The Senior Women's Cricket Inter Zonal Three Day Game is an Indian women's cricket first-class domestic competition organised by the Board of Control for Cricket in India. The competition began in 2014–15, as a two-day competition, with the three subsequent competitions in 2015–16, 2016–17 and 2017–18 operating with a three-day format. 

The competition features five teams each representing a region (or "zone") of India: Central Zone, East Zone, North Zone, South Zone and West Zone. Central Zone are the most successful team in the history of the competition, winning the first three editions. The holders are North Zone, who won the most recent competition in 2017–18.

History
The competition began in February 2015, as the Senior Women's Cricket Inter Zonal Two Day Game, with the five zonal teams playing each other once in two-day matches, all held in Kolkata. No matches were won outright, but points were awarded for leading on the first innings of the match.

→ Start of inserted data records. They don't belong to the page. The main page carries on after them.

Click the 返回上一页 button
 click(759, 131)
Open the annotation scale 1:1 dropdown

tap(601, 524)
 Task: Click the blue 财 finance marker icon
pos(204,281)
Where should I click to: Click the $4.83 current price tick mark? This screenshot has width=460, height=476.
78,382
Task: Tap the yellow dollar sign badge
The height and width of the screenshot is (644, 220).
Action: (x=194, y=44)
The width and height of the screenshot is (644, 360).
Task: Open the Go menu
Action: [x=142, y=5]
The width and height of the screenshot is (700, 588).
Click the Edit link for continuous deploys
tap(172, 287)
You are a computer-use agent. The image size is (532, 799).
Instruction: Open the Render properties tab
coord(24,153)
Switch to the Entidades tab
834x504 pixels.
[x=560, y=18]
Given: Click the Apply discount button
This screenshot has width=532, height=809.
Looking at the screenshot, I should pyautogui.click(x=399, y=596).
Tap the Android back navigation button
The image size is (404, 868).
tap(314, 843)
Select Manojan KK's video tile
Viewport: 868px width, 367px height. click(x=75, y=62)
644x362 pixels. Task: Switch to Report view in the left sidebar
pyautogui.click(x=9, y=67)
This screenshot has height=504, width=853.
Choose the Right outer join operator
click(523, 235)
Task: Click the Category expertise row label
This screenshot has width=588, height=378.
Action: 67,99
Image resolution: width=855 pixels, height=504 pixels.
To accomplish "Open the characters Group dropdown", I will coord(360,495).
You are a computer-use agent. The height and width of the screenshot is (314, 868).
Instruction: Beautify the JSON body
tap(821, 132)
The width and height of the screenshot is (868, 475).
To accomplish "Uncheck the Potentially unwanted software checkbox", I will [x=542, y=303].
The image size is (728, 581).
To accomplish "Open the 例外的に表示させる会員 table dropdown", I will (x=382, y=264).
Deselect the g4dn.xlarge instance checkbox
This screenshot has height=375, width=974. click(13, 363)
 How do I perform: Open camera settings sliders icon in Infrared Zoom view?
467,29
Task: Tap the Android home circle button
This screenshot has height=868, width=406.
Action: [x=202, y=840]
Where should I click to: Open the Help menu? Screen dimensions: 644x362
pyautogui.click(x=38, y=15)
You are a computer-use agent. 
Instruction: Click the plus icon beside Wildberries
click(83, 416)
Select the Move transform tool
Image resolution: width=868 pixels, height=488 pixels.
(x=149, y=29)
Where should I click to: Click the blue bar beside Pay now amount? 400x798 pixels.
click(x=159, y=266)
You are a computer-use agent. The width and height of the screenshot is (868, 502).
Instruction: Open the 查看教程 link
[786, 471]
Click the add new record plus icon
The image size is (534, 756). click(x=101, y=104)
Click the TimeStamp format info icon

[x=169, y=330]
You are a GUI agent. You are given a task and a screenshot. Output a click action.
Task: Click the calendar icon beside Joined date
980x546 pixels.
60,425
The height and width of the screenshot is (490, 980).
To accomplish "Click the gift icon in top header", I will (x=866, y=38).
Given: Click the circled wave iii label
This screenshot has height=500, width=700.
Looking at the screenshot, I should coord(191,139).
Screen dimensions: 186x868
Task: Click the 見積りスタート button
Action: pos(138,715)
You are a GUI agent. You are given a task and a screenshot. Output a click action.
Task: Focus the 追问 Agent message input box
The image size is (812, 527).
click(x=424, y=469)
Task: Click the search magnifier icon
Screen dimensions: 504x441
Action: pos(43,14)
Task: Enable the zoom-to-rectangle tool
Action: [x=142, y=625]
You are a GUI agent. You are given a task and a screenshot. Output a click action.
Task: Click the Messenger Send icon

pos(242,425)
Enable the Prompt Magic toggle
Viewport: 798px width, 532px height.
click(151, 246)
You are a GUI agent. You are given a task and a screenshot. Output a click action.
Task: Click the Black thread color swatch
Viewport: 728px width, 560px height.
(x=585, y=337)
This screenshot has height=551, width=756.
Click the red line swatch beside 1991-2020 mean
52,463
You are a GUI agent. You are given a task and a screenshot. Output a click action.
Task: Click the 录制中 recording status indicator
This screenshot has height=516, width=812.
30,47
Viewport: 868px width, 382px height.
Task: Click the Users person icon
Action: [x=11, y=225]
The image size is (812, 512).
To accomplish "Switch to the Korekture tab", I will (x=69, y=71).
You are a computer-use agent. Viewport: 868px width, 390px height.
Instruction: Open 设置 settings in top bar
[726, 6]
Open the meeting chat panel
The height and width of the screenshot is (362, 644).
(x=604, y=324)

Central Zone were the inaugural winners of the competition, winning three of their four matches on first innings.

The following season, 2015–16, the format was changed to three-day matches, and the tournament was held in Guntur District in Andhra Pradesh. Central Zone were again the champions, winning one match outright and another two on first innings. Central Zone won their third title in 2016–17, when the tournament was held in Chhattisgarh, winning two of their four matches.

In 2017–18 the competition was held in Kerala and was won for the first time by North Zone.

Teams

Competition format
Matches in the tournament are played using a three-day format (apart from the first season, in which matches were two-days). The five teams each play each other once in a round-robin format, therefore playing four matches in a season. All five teams compete in one league, with the team that finishes top at the end of the season being crowned the champions.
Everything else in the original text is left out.